**PAGE**
There comes a point in midlife when time suddenly feels different.
You notice your parents moving a little slower. You hear fatigue in their voice that wasn’t there before. You become aware that the people who once felt permanent are, in fact, ageing — and that the conversations you always assumed could happen “one day” may not always be available to you.
In a deeply moving conversation on The Midlife Mentors podcast, James and Claire sat down with Neil Taylor, founder of Me and My Old Man, a project dedicated to helping adult children capture the stories, wisdom and memories of their parents before it’s too late.
What unfolded was far more than a discussion about memory and legacy. It became a conversation about identity, healing, grief, compassion, and what it really means to understand where we come from.
The Midlife Realisation: Our Parents Won’t Always Be Here
For many people, midlife brings a difficult emotional shift.
We find ourselves caught between raising children, managing careers, paying mortgages, navigating relationships, and trying to hold ourselves together — while simultaneously becoming increasingly aware of our parents’ mortality.
Neil describes this stage as “the sandwich generation.”
You are caring downward and upward at the same time.
And in the noise of everyday life, meaningful conversations with parents often get pushed to the side. Work deadlines feel more urgent. School runs feel more immediate. The emotional weight of confronting ageing and loss can feel too uncomfortable to sit with.
But eventually, reality catches up.
Neil’s own project was born after losing his father to dementia in 2021 — just six days before the birth of his son.
Suddenly, he realised something devastating: his son and father would never truly know one another. The stories, personality, humour and essence of his dad now depended entirely on memory.
And memory fades.
What he longed for most was not another photograph or document — but his father’s voice.
The little chuckle before a punchline. The way he told stories. The personality hidden inside ordinary moments.
That loss became the catalyst for something extraordinary.
We Know Our Parents… But Not Really
One of the most powerful ideas explored in the discussion was this:
Most of us know our parents only through the lens of being their child.
We know “Mum.” We know “Dad.”

**RAW DATA**

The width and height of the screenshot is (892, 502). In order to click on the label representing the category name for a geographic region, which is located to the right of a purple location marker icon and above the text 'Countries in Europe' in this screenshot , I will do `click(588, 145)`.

**SET TASK**
In one to three sentences, explain why, according to the article on Me and My Old Man, meaningful conversations with parents are often pushed aside in midlife.

**ANSWER TO THIS PROBLEM**
Amid the noise of everyday life, work deadlines feel more urgent and school runs feel more immediate. The emotional weight of confronting aging and loss can also feel too uncomfortable to sit with.